Previously developers only needed to leave 10 per cent for gardens, lawn or trees in mixed use developments or blocks of flats, but the council is concerned about the city’s rapidly diminishing tree canopy. It’s busily trying to plant up its verges and parks, but is unable to keep pace with the chainsaws in suburban blocks.
Planning director Gabby Poezyn says the new rule is “in all probability” Perth’s toughest.
Mayor John Carey says less greenery equals higher local temperatures for people living in the developments, and it can also lead to health and psychological effects.
Council staff warned against the 25 per cent green space requirement, arguing 20 per cent was more reasonable.
The larger requirement could make “commercial development… prohibitive in some instances, although it is recognised that some of this landscaping can be provided on the roof top or on upper levels”, they argued in a report to councillors.
In presenting the motion to council Mr Carey showed what wouldn’t count as soft landscaping; a dead green wall from a local block of flats.
They’re meant to look like lush walls of plants but in Perth often fail because of the tough climate or poor management.

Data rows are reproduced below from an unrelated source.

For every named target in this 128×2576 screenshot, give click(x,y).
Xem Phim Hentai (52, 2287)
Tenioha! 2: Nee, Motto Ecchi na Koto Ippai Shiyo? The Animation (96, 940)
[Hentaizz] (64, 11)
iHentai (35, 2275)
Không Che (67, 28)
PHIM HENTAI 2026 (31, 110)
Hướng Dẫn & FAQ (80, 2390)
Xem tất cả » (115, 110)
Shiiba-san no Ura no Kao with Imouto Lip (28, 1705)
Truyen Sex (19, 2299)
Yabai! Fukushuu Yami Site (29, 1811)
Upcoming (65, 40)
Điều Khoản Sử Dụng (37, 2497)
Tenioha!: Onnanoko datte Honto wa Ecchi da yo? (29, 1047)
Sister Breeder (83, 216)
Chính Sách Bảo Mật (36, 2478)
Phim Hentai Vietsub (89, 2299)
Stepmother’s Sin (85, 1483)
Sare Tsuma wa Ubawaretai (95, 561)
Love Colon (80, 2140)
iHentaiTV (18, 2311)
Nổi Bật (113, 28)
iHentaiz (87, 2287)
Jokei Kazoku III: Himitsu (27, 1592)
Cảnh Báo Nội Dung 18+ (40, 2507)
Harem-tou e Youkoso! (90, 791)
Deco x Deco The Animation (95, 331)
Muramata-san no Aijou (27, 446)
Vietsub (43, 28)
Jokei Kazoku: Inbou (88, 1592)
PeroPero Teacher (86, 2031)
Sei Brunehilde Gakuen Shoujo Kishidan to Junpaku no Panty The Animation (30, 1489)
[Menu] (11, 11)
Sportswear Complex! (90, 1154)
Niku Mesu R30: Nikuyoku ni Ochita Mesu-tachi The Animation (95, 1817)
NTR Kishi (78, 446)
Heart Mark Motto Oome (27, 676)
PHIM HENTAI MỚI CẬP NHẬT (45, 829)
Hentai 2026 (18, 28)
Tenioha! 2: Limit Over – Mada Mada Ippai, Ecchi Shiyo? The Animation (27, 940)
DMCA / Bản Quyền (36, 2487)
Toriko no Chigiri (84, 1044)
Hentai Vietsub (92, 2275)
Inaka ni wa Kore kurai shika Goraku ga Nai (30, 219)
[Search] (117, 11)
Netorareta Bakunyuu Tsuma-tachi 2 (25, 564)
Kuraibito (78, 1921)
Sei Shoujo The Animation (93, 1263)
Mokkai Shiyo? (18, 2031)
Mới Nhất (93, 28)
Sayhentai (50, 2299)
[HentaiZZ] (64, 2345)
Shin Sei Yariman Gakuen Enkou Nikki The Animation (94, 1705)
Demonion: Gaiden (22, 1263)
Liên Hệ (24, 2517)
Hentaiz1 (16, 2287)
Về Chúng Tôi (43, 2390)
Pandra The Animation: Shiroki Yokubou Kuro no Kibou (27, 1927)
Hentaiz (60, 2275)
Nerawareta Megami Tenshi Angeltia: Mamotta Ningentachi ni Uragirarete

Even Perth city council couldn’t keep one alive at Northbridge Piazza, despite constantly dumping cash into its care.
Mr Carey says the policy is a stop-gap measure while Vincent completely overhauls its planning rules.
There’s a lot of discretion built into them, and in the hands of development assessment panels the results are often taller, bulkier, and with less setbacks than neighbours would like.
“This has been a massive project and I think there’s been a bit of frustration by councillors and myself,” Mr Carey says. “We want these reforms in place. What we’re doing is ensuring a stronger framework so if the DAP continues, at least we know the minimum benchmarks are better in the interests of Vincent amenity [re] height, bulk, setbacks, soft green landscaping, all those sorts of issues.”